Back Stitch is a basic and simple stitch, and easy when worked on Aida
On plain weave fabric, however, my Back Stitches tend to look uneven.
I sought the advice of decorated and award winning hand quilter Jacquie Harvey BEM, who is famous for including neat Back Stitches to her quilts.
This is what she had to say:
The secret of getting a good, regular stitch is making sure your needle is always at a 90 degree angle as it goes in and out and that when it goes in, it should go back into the hole of the previously worked stitch. Going in at 90 degrees is no problem but coming out is slightly more difficult. This is when I manipulate the piece of work downwards, with my left hand, to ensure the degree is correct - working backstitch on fabric within a frame isn’t easy unless you are working on a large thread count and can see the holes. If you do it this way, your needle will split the thread behind so that it looks the same back and front. As with everything, practice makes perfect and to get a good regular stitch, your eye has to get the gap correct between the last stitch and where the needle comes up again, each time. This needs concentration and I think this is where a lot of people go wrong, by assuming backstitch is just a simple stitch.I highlighted the points I need to check.
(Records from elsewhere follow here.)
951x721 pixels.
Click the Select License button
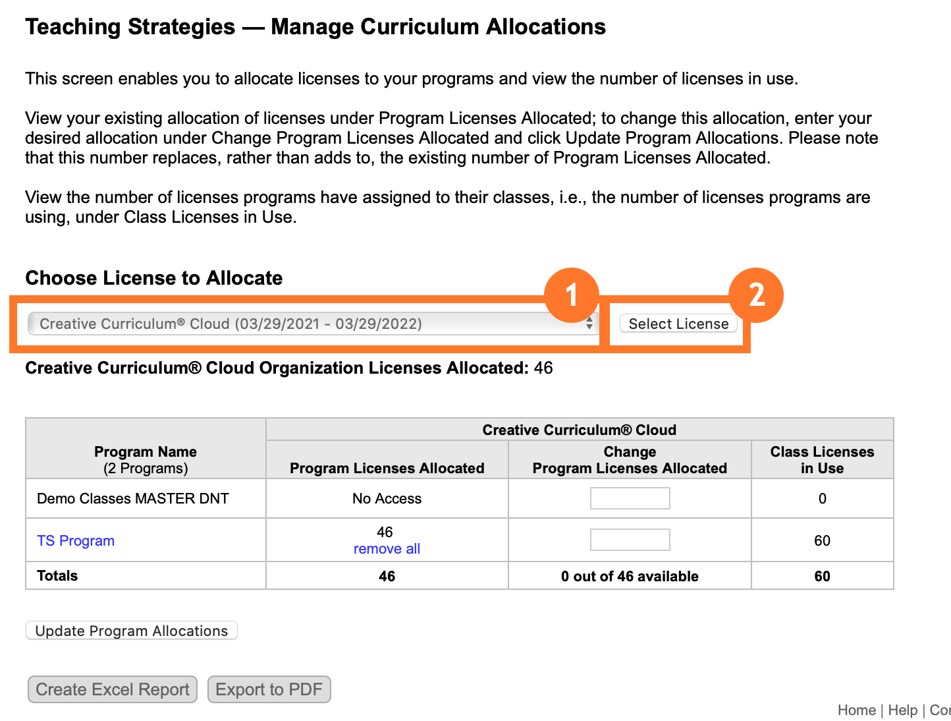[678, 324]
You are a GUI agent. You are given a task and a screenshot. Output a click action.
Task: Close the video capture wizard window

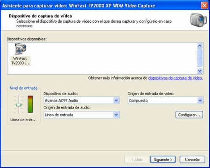point(204,5)
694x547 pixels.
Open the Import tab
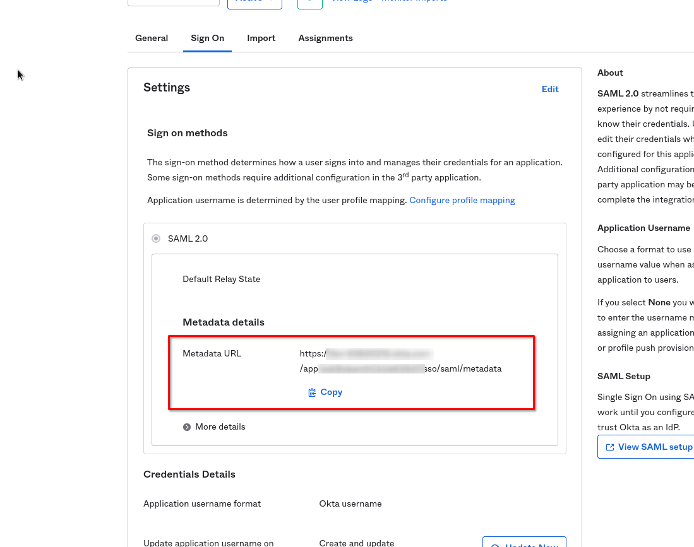tap(261, 38)
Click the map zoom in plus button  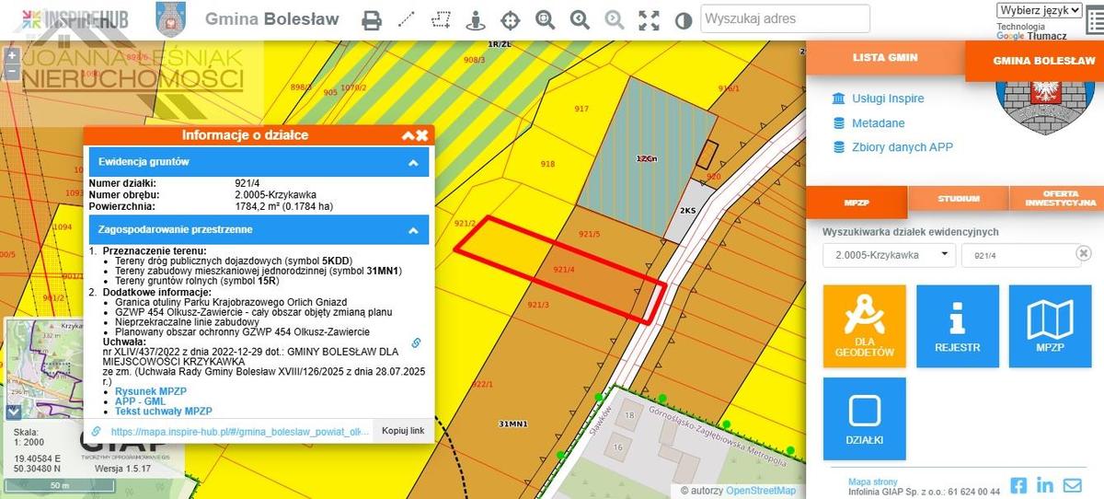[x=11, y=55]
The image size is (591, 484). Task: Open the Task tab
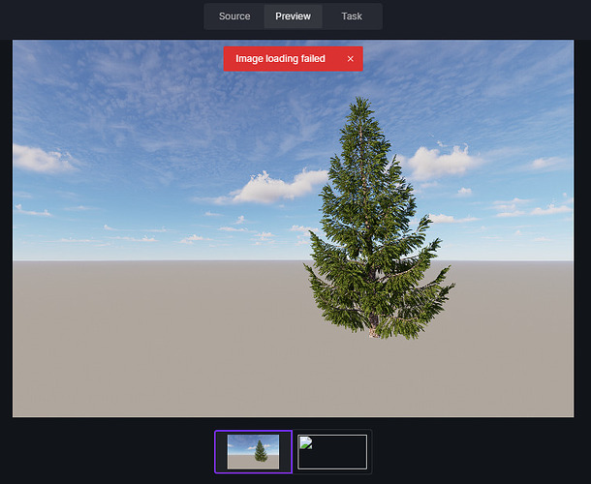(351, 16)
Jacquie also revealed that she switched to Back Stitch quilting when she began to suffer from arthritis and found that a longer stitch at the back helped her sew smaller stitches on top.
On her website, Jacquie has a video where you can see how to quilt with Back Stitch. Don't miss it!
Thank you for your advice and help, Jacquie.
For embroidery, the most important point must be to concentrate on the correct gap between the stitches. Look where you put the needle!
The Back Stitch is used with other stitches to form a number of variations. I will look at those in future lessons.
Other names for Back Stitch are 'Stitching' or 'Point de Sable' and in Swedish it is called 'Efterstygn'.
What is it called in your language?
To practise even stitches.
One way will be to pierce a piece of fabric with unthreaded machine stitches and use those even holes as a guide.